SENATOR TYDINGS. Dr. Snell.

We are delighted to welcome you, Dr. Snell.

We will introduce your statement in its entirety in the record and ask you that you summarize it.

TESTIMONY OF DR. ROBERT E. SNELL

Dr. SNELL. Senator, as I have indicated in the prepared statement my competence lies in the field of respiratory disease and respiratory physiology.

The substance we associate with air pollution is an interest to the physician who is interested in chest diseases because they gain entry into the body and to the lungs.

Now, going back to some of your questions to Mr. Griswold concerning the health effects of these agents. I would like to indicate that of all the gases, sulfur dioxide is a strong respiratory irritant because

it narrows the airways and affects breathing. The incidence of asthma is related to the level of sulfur dioxide. This is a report from Japan. Nitrogen oxide, the oxide of nitrogen in general produces scarring of the lung, fibrosis, carbon-monoxide asphyxiation.

And ozone, which is gaining increasing importance with the development of jet aircraft-this has been shown in animals to be capable of producing chronic lung disease, acceleration of the aging process and an increased rate of growth of lung tumors.

The particles listed here and shown in the pictures, these affect according to their size. The ones so evident are the ones that soil our homes, dirty our clothes. It is the smaller particles, the ones that are invisible that are capable of producing disease, because they can penetrate the lower regions of the lung. They can also carry with them hydrocarbons of lead, some of these other metals and these can produce toxic action at some site distant from the lungs.

These would also be the ones in reference to an earlier question that would have the greatest mobility and be able to travel to Maryland and Virginia while the large particles would fall out.

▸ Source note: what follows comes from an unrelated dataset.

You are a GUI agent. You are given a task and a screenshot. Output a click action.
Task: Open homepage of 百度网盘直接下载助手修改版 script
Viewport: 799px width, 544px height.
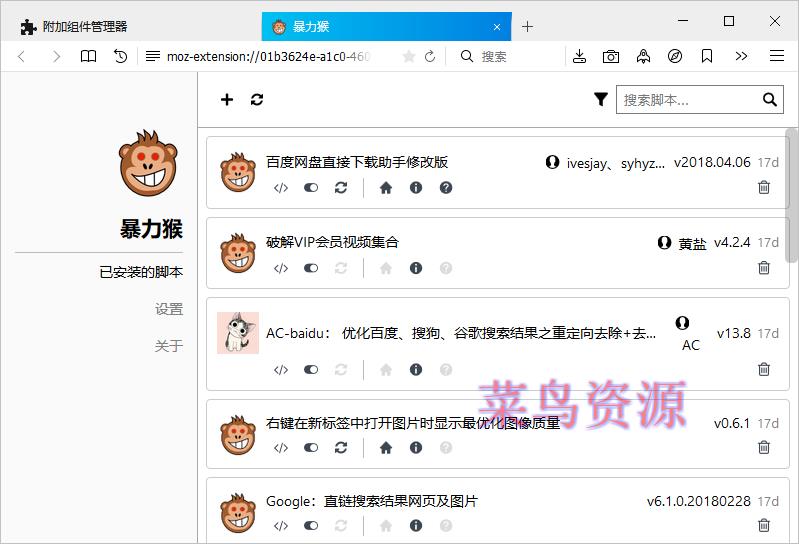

We really have no strict medical proof that chronic emphysema and bronchitis results from air pollution; but I think we have good indirect evidence that this is so. I think that chronic lung disease doesn't develop overnight in an otherwise healthy adult, but results from a series of insults over the years and smoking appears to be one of these and air pollution appears to be another. The fact that we have been unable to demonstrate in the laboratory or in industrial medicine that this is so the relationship between these diseases and air pollution— I don't think we can stress or extrapolate it to the man who lives 50 years breathing dirty, sooty air.

Also in the studies that have been done, attention has been paid to the healthy adult, the middle-aged adult, and it is the very young and very old persons that are susceptible to the effects of pollution. This has been shown in the various disasters.

So we really have a twofold problem. We need more research on the effects of some of these, and currently, as Dr. Feinberg indicated, at the children's convalescent hospital we are developing a unique facility where we will be able to carefully control or monitor the atmospheric conditions, vary these conditions, and observe the effects on pulmonary function.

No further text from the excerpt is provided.